> _Saved data entries_:

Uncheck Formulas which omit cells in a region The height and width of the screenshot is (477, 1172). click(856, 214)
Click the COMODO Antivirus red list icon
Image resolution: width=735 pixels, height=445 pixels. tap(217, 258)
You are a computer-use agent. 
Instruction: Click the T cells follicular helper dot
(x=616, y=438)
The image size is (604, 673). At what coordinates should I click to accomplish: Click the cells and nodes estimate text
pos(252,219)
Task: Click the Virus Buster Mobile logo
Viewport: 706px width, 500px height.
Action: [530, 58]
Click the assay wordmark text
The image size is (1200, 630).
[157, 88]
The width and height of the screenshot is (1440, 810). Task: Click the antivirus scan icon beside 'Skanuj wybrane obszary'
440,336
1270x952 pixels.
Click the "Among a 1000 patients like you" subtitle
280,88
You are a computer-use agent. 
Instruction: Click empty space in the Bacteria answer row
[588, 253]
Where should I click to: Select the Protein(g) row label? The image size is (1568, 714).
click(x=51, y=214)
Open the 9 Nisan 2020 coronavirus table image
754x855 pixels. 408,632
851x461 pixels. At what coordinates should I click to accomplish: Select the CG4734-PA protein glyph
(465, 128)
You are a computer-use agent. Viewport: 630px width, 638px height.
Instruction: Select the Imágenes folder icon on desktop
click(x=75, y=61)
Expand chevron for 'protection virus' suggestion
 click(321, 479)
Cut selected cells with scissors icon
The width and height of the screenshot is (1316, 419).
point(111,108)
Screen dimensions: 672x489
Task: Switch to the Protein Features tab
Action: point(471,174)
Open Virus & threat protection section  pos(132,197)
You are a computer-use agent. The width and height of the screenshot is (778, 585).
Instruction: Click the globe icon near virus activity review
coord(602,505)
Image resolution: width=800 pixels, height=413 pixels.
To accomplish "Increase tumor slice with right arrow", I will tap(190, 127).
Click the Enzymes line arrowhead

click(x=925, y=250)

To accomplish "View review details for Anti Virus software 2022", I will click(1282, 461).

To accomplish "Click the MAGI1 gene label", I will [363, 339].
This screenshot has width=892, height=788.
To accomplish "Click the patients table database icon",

> _What you have to do_:
Lines of the data above that include the string "computer" must each be copied.

> _The completed task_:
You are a computer-use agent. 
You are a computer-use agent. 
You are a computer-use agent. Viewport: 630px width, 638px height.
You are a computer-use agent. The width and height of the screenshot is (778, 585).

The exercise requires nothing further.